* _TASK GOAL_
Retype the lines below with nothing changed.

—————

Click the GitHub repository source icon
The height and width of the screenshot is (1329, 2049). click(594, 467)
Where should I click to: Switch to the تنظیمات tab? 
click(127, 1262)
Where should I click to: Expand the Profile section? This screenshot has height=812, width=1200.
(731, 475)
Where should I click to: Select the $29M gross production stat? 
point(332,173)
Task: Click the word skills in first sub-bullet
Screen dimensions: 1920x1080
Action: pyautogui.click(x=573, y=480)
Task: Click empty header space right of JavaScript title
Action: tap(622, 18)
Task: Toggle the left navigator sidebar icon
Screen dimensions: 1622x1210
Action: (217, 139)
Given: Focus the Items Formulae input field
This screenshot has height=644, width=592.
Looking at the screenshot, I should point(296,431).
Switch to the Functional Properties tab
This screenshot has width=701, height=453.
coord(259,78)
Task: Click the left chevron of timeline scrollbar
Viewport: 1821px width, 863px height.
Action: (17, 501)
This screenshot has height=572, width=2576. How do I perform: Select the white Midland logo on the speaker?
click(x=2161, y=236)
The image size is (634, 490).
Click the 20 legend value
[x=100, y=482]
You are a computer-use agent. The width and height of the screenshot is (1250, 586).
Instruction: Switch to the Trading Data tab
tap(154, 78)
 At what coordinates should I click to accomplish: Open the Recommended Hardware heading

—————

* _RESULT OF THE EXERCISE_
Click the GitHub repository source icon
The height and width of the screenshot is (1329, 2049). click(594, 467)
Where should I click to: Switch to the تنظیمات tab? 
click(127, 1262)
Where should I click to: Expand the Profile section? This screenshot has height=812, width=1200.
(731, 475)
Where should I click to: Select the $29M gross production stat? 
point(332,173)
Task: Click the word skills in first sub-bullet
Screen dimensions: 1920x1080
Action: pyautogui.click(x=573, y=480)
Task: Click empty header space right of JavaScript title
Action: tap(622, 18)
Task: Toggle the left navigator sidebar icon
Screen dimensions: 1622x1210
Action: (217, 139)
Given: Focus the Items Formulae input field
This screenshot has height=644, width=592.
Looking at the screenshot, I should point(296,431).
Switch to the Functional Properties tab
This screenshot has width=701, height=453.
coord(259,78)
Task: Click the left chevron of timeline scrollbar
Viewport: 1821px width, 863px height.
Action: (17, 501)
This screenshot has height=572, width=2576. How do I perform: Select the white Midland logo on the speaker?
click(x=2161, y=236)
The image size is (634, 490).
Click the 20 legend value
[x=100, y=482]
You are a computer-use agent. The width and height of the screenshot is (1250, 586).
Instruction: Switch to the Trading Data tab
tap(154, 78)
 At what coordinates should I click to accomplish: Open the Recommended Hardware heading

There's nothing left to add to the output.